> _Task directions_
Copy out all lines in the data below containing the string "node".
Data under study section start
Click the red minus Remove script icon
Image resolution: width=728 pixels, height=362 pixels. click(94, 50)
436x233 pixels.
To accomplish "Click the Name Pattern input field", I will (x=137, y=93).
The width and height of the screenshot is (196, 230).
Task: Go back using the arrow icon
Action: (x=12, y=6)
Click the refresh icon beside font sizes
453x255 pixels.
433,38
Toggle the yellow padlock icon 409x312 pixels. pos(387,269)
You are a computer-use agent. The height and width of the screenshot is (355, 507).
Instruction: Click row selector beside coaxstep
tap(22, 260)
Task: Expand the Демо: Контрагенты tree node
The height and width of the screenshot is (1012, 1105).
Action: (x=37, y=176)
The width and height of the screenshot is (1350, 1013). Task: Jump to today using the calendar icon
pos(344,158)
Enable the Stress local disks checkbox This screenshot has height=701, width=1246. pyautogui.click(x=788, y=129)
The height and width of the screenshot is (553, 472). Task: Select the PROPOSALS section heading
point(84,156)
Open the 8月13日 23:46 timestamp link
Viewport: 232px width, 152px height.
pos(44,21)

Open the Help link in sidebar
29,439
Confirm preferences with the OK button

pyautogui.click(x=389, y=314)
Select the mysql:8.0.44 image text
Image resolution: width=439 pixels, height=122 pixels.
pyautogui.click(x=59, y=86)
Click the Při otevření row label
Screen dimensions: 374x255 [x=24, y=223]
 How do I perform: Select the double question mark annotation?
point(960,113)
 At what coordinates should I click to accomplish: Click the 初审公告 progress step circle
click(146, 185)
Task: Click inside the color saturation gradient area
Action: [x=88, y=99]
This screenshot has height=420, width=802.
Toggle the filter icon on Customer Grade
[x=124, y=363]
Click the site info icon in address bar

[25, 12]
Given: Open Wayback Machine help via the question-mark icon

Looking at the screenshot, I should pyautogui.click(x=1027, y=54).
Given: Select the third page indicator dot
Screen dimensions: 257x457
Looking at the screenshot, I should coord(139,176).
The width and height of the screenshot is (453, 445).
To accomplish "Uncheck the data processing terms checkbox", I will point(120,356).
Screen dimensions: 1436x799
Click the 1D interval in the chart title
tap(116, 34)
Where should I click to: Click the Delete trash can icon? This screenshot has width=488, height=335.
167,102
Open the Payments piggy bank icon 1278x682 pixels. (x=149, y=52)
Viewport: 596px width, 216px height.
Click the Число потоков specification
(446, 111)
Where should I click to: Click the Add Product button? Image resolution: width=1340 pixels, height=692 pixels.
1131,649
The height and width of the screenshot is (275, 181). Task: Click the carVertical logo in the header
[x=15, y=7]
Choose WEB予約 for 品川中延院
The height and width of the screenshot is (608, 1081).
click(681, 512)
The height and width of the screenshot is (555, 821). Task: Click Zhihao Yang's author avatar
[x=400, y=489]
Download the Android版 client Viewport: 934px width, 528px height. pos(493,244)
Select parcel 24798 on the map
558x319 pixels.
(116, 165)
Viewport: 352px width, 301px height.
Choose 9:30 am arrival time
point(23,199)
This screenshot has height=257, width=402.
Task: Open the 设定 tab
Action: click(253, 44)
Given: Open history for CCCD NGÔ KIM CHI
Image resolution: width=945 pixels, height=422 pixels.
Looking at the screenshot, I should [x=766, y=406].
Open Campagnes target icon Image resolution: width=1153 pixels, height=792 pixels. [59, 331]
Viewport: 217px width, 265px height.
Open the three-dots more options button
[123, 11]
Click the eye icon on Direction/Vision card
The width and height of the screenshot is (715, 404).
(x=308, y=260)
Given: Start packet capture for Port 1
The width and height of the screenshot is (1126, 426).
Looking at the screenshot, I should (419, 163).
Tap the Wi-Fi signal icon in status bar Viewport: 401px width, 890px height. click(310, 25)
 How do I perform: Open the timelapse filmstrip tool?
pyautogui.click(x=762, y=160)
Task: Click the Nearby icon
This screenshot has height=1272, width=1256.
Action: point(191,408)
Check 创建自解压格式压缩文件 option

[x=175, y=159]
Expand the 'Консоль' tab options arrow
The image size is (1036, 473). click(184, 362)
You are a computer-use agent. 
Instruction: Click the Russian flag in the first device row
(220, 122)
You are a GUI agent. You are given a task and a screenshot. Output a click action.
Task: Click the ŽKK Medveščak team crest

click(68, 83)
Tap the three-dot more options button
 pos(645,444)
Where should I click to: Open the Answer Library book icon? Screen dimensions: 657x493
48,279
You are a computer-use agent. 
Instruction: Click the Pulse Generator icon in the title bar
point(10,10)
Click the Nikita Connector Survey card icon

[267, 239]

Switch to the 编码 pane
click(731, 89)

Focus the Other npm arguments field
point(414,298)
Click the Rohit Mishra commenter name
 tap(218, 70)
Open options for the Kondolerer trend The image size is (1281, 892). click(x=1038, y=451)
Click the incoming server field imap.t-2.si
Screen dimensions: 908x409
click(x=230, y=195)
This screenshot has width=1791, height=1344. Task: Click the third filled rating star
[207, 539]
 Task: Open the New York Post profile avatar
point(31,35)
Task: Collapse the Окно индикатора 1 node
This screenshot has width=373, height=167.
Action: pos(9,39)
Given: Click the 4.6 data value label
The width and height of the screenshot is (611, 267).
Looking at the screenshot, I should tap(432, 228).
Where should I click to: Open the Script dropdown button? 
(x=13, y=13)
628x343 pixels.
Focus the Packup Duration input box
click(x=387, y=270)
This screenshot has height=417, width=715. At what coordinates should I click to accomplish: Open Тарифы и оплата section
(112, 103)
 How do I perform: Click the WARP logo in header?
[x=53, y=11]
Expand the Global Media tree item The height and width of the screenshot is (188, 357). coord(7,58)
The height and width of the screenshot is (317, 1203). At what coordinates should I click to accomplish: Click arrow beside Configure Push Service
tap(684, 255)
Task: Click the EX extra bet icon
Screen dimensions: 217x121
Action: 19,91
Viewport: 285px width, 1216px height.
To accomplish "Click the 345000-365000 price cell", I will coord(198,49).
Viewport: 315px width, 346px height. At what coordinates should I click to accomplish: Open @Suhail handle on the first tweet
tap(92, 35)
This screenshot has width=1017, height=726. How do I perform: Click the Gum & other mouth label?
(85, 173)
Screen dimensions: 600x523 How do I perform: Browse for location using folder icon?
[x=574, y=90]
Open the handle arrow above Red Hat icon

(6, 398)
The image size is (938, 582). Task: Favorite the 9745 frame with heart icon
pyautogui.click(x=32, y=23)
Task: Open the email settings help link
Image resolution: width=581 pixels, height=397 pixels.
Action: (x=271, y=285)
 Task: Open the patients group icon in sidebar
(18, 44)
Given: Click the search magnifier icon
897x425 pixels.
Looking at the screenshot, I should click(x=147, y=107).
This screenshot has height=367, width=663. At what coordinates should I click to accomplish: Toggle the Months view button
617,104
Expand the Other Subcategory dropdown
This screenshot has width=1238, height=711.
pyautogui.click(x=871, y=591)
Data under study section end
> _Exercise solution_
Task: Expand the Демо: Контрагенты tree node
Task: Collapse the Окно индикатора 1 node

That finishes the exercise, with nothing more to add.